Some AML software vendors are rubbing their hands at the prospect of more onerous regulation. David Shrier, a director at Oxford Cyber Futures, told Compliance Matters: "I’m hopeful that the new EU financial regulatory body will take a nuanced approach that incorporates awareness of and sophistication around cyber-crime, digital identity and the intersection with the financial systems.
"Earlier this week we saw both US and UK officials warn of a new sustained wave of cyberattacks, as the disruption caused by the coronavirus pandemic creates a perfect storm for cyber criminals. They will be seeking to launder their ill-gotten gains through the financial systems, including both traditional banks and newer cryptocurrencies such as bitcoin. For example, some malware attacks require payment using cryptocurrencies to create difficult-to-trace crime.
"Almost all banks use AML systems from one of two vendors, which each have high false positive rates and low true positive rates in identifying bad actors. The error rates can exceed 95%, according to an executive at one of these vendors that we spoke to.

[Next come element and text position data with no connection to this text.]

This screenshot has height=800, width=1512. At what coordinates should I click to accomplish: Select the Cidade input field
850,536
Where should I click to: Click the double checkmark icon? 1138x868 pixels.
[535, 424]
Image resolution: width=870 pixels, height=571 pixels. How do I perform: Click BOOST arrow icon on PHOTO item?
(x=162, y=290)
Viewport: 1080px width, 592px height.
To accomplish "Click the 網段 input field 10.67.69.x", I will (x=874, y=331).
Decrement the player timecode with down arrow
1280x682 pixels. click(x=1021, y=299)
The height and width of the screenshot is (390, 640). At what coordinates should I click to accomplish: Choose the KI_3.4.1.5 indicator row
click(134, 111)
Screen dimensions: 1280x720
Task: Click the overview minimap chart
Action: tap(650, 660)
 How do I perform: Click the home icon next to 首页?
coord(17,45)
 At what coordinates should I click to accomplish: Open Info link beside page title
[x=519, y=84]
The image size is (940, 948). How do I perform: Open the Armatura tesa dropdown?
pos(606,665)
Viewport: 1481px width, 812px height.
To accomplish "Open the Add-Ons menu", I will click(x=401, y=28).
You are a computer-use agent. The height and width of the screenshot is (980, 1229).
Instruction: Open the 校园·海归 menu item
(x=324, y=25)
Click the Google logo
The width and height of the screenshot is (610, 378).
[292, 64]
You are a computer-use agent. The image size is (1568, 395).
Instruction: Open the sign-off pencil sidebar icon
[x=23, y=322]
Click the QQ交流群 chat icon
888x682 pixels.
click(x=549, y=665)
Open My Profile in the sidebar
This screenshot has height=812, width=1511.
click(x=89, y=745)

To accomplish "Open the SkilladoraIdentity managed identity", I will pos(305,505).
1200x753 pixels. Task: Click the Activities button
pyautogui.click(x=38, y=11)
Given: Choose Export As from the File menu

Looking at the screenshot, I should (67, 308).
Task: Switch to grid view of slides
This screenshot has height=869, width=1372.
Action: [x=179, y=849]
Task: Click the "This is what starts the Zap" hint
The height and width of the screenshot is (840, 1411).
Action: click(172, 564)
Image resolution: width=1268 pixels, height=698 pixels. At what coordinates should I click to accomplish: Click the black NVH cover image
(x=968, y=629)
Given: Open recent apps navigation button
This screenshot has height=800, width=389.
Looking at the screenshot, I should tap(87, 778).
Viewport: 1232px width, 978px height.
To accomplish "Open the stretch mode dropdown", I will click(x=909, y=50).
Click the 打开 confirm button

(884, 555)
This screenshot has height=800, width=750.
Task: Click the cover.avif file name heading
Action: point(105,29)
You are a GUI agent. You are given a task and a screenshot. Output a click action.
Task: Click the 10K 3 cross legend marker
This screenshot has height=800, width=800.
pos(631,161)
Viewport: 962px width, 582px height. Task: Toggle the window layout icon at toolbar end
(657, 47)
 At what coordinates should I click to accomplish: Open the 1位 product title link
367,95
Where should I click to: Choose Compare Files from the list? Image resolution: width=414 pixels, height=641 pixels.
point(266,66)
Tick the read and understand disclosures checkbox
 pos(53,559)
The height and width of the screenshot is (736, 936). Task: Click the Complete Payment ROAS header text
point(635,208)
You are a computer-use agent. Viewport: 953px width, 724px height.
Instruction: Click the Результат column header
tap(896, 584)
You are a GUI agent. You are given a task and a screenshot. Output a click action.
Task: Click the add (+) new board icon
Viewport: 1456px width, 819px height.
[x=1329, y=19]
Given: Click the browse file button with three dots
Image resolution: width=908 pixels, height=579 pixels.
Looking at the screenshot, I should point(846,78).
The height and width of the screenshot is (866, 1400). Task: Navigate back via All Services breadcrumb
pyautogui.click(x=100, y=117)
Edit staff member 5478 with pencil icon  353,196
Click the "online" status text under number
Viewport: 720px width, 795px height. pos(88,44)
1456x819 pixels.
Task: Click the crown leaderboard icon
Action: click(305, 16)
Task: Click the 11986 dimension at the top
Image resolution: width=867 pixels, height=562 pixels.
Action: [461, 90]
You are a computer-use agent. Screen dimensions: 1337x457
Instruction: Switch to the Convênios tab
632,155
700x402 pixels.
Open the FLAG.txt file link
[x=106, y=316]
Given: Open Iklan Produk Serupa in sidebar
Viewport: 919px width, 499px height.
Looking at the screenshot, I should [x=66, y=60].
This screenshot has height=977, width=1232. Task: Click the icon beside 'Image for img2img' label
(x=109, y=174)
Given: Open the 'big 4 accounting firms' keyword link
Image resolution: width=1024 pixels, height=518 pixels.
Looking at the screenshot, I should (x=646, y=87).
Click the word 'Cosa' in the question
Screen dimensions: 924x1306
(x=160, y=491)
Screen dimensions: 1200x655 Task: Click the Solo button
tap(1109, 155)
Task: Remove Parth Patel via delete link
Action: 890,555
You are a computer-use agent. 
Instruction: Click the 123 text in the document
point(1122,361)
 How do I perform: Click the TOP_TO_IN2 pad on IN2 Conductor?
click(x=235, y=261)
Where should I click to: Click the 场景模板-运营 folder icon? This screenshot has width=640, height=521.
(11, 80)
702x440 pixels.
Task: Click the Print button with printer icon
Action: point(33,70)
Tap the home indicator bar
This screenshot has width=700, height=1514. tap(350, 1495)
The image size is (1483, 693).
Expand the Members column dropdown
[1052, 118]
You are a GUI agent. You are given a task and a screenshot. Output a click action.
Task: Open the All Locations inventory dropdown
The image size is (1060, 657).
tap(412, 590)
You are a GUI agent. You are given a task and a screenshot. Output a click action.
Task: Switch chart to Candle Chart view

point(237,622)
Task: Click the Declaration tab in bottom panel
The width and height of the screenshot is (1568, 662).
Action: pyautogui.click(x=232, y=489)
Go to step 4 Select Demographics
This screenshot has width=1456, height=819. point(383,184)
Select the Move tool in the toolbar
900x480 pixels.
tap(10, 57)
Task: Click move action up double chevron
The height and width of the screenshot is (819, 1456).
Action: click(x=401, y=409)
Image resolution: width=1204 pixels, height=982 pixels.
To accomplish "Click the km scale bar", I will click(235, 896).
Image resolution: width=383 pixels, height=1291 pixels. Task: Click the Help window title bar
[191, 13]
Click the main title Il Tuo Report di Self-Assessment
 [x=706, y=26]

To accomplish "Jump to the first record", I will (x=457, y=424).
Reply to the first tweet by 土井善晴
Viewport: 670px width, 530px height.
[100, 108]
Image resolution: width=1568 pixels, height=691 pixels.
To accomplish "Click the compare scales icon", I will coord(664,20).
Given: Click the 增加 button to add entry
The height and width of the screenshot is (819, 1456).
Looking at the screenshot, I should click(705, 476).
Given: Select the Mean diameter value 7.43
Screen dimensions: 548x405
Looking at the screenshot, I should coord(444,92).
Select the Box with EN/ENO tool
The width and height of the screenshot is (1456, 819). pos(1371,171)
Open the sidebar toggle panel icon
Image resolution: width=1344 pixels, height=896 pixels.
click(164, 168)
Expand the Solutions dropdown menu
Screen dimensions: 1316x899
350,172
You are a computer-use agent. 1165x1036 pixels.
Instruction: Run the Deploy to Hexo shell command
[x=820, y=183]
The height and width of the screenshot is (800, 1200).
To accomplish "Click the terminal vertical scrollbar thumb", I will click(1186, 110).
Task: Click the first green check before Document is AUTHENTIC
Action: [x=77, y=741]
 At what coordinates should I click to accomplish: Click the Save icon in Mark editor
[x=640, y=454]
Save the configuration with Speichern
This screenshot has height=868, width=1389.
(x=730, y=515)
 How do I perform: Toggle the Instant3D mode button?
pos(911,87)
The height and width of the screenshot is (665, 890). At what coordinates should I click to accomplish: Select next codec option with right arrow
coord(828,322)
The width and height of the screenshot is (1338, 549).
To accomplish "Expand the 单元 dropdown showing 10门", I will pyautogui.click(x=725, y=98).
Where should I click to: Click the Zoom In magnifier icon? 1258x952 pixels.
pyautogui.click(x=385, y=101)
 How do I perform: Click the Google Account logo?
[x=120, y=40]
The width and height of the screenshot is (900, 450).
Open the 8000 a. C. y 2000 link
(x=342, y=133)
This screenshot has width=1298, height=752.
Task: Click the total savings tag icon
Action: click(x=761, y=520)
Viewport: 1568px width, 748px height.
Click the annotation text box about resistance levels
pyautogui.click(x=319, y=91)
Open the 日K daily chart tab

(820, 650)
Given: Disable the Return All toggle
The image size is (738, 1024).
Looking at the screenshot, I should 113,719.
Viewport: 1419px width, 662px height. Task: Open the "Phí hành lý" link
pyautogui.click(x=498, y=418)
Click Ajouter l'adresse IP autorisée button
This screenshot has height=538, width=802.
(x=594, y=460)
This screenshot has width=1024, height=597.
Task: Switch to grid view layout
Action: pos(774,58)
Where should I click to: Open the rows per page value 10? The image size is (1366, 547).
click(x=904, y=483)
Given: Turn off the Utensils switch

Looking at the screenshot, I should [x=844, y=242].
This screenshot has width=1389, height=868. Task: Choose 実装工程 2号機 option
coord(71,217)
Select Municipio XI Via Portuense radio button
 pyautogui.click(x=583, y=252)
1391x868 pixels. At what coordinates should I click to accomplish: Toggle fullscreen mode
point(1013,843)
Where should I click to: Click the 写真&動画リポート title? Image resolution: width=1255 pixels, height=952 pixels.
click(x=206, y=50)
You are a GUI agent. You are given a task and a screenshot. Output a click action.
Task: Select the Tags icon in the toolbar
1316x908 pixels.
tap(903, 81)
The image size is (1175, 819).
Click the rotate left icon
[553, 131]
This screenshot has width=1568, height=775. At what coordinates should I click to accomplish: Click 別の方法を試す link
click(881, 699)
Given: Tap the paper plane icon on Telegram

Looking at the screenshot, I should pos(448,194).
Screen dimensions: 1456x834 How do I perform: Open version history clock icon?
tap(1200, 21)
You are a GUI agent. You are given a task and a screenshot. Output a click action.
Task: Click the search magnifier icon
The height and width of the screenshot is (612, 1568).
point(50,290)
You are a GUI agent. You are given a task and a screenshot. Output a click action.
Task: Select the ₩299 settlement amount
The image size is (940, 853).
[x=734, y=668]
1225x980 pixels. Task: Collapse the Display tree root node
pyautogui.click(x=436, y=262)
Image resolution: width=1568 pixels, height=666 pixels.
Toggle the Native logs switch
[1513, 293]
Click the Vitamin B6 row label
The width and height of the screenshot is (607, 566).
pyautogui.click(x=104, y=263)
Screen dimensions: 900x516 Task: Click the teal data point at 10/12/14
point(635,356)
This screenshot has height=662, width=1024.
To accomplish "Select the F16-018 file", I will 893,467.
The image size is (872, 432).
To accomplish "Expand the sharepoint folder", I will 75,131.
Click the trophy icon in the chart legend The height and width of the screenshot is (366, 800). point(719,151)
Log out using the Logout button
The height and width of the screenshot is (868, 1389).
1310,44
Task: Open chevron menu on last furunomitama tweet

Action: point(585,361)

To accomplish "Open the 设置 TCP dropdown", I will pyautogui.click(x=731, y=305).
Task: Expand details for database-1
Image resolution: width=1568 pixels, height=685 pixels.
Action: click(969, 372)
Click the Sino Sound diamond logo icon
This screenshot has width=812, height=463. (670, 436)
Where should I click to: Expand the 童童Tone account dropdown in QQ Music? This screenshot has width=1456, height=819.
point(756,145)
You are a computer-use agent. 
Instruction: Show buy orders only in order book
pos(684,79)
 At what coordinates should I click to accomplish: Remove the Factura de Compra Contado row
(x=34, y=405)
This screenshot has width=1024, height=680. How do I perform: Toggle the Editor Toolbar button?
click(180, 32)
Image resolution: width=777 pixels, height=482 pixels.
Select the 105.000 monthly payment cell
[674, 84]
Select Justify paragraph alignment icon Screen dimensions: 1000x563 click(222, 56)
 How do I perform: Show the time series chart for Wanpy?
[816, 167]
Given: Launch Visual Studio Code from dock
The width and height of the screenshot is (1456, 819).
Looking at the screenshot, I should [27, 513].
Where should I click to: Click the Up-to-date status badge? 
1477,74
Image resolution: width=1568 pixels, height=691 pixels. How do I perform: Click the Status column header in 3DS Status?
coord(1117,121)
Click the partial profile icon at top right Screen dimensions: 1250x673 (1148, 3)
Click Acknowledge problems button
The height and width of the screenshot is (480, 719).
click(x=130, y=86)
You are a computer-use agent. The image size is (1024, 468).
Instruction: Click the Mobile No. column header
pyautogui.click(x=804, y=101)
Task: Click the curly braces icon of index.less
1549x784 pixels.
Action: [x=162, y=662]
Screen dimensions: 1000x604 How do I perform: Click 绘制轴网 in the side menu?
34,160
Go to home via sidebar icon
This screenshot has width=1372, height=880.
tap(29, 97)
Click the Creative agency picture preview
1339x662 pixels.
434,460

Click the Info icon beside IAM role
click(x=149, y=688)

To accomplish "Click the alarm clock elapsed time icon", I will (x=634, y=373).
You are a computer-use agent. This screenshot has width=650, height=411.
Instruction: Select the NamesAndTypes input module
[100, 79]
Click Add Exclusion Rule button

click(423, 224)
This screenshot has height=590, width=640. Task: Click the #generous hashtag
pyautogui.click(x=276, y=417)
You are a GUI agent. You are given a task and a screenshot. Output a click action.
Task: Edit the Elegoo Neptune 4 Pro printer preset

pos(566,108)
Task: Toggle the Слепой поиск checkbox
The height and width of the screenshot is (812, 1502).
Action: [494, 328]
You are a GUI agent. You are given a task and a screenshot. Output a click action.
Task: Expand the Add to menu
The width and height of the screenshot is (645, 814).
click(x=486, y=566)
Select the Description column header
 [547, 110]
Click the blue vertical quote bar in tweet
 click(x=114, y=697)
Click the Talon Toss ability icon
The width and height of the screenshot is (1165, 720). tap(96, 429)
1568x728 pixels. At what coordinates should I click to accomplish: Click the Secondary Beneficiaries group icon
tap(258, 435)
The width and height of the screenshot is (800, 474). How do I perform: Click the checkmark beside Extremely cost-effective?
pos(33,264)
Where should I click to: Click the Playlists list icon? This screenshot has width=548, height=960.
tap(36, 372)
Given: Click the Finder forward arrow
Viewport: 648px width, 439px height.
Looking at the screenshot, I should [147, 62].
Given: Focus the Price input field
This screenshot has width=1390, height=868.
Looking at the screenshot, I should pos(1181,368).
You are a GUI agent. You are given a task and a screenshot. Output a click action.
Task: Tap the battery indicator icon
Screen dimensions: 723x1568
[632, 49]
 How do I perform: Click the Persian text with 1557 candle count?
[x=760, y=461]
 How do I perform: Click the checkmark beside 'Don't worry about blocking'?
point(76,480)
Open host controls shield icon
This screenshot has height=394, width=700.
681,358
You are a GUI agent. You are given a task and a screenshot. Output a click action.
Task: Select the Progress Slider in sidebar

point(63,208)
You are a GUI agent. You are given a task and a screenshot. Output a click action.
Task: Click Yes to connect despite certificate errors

"One major European bank we know has more than 4,000 people employed manually correcting these errors, and other major banks have similar efforts in place, contributing to the estimated $270 billion annual cost of AML/KYC compliance.
"Better digital identity systems incorporating next-generation biometrics could significantly improve performance, taking the error rate below 1%, and thereby improve compliance. We hope that digital identity is a priority area for the new EU body, since it’s a natural fit for multilateral action incorporating both banks and governments."
...but less business for the small countries
Others, however, share this publication's disapproval of the EU's approach to blacklisting powerless countries while leaving the real money-laundering centres - and powerful countries in general - off its list and off the hook. Charles Delingpole, the CEO and founder of ComplyAdvantage in New York, told Compliance Matters: "Given the EU’s relationship with Saudi Arabia and the US, it’s no surprise their interests are being given due consideration. The EU has already antagonised the US with its decision to press on with Instex [the Instrument in Support of Trade Exchanges, which helps European trade with Iran] after the US decision to withdraw from the JCPOA [the so-called "Iran nuclear deal" on which the USA has reneged] - adding to that, blacklisting US territories would just be pouring petrol on a fire. And with EU nations having moved away from dependency on Russian oil, it makes sense that they would want to maintain a stable relationship with Saud Arabia.
"Money laundering, corruption and loopholes are inherently political activities. Supranational bodies like the EU need to take into account the needs of the members before they make any rash decisions. Cracking down on financial crime is important to the EU but not at the cost of souring much-needed political relationships.
"The EU has simply adopted the FATF recommendation list of blacklisted countries and ignored those [countries that] it had to [blacklist]. While it’s politically expedient to keep certain countries off blacklists, the behaviour is never whitelisted. What’s needed is to make sure that the activity in those countries and territories is noted and flagged for investigation. Further, strong controls should be adopted by all financial institutions to capture the illicit money that is moved through those areas and render the political leeway granted meaningless. That’s the only way to accommodate political needs while clamping down on financial crime."